Brothers and sisters, if we are to continue in the truth, it cannot be because it’s a family tradition...it cannot be because the Bible is relevant or practical or helpful or moving or venerable or able to give us a good, moral compass. No, if we are to continue in the truth of Scripture, we must do so with the firm conviction that all Scripture is breathed out by God himself.
You hold in your hands, not simply a book, but a burning bush. You hold in your hands, not simply a book, but a prophet's voice. You hold in your hands, not simply a book, but the thunder of Mount Sinai. You hold in your hands, not simply a book, but the utterance of Jesus Christ himself, who spoke and the crowds were amazed, who spoke and blind eyes were opened, who spoke and the storm was still, who spoke, the night before His death, and a squadron of soldiers and temple officers were knocked to the ground.
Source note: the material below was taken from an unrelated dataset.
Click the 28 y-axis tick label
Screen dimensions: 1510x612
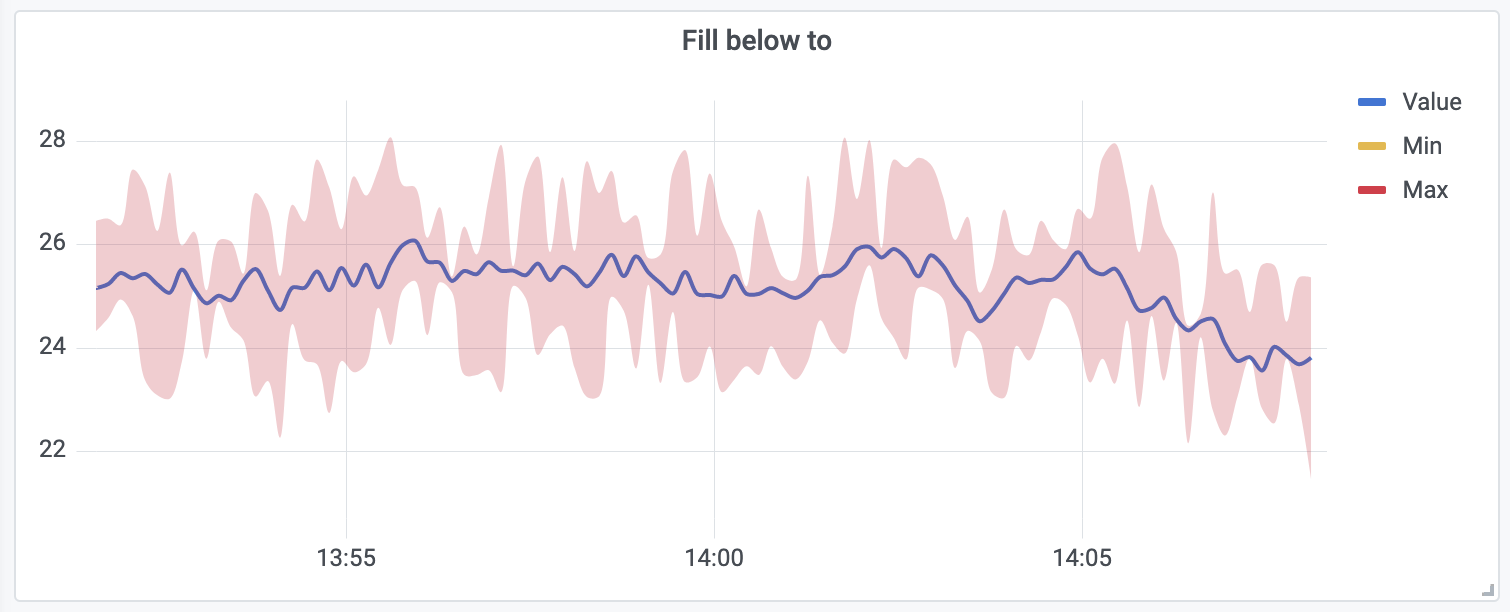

The Bible and the Bible alone is the voice of God. It alone is God's word to us. I love the way our full Essential Beliefs statement expresses this: The Bible is to be believed, as God’s instruction, in all that it teaches; obeyed, as God’s command, in all that it requires; and trusted, as God’s pledge, in all that it promises.
Do we know, do we really understand what we possess? Do we understand what is happening when read or hear proclaimed the words of this book?
III. Are You Equipped?
Notice how Paul finishes verse 16, into verse 17: All Scripture is breathed out by God and profitable for teaching, for reproof, for correction, and for training in righteousness, 17 that the man of God may be competent, equipped for every good work.
Because every book, chapter, verse, and word of the Old and New Testaments are breathed out by God, they are “profitable”. All Scripture is profitable.
What Paul is doing in verses 16 and 17 is expanding on and explaining what he meant when he said in verse 15 that God’s word is “able to make you wise for salvation through faith in Christ Jesus”.
How does it make us wise for salvation or for what we might call “the saved kind of life”? Well the key word here is in verse 17. God’s word equips us to be competent. What does it equip us for? Through the word of God, through the Scriptures, we are “equipped for every good work”.
As a pastor over God’s people, as a man of God (remember, that phrase “man of God” from the OT was often used in connection with the prophets, those who guided the people by being God’s voice), as a man of God, Timothy needed to reminded the Scriptures alone, that all Scripture was sufficient to equip him for every good work that God called him to do.
What do the people need to know? Don’t give them your opinions, Timothy, but teach them all of God’s word.
How can you confront those who are working against God’s purposes? Don’t respond in anger, Timothy, venting your feelings, but rebuke, reprove them with all of God’s word.
How can you direct the misguided and deceived back onto God’s path? Don’t use emotional manipulation or gimmicks or just hope they’ll figure it out, Timothy, but correct God’s people with all God’s word.
How can you present every person complete, mature in correct? How can you help every follower of Jesus walk in a manner worthy? Don’t resort to legalism and brow beating, Timothy, but train them with all of God’s word.
There is a word at the beginning of verse 16 that is repeated at the end of verse 17. It is the word “all”. In English, we translate it “all” and “every”. But the point of those ‘bookends’ is so important. Every part of Scripture equips us for every good work. All Scripture equips us for all we are called to do as God’s people. God’s word is sufficient for living a godly life. Do you believe that?
Are you “equipped” to “continue” for Christ, to “continue” in faith? Like a pitcher without a ball or glove, like a sniper without his rifle, like a painter without his brush, like a ballerina without her feet, like a judge without the law, like an astronaut without a rocket, like a teacher without students, like a carpenter without his tools, we have nothing without the word of God.
Whether or not people think we’re crazy, the only way for God’s man or woman to live for Him is when they are consistently straining toward Scripture, believing that God himself is speaking to us.
What will that belief look like in your life this week? Will you continue this week in what you have learned and firmly believed? Let’s pray that God, through the cross of Christ, through His grace, let’s pray that God would equip us as we hear what He has breathed out.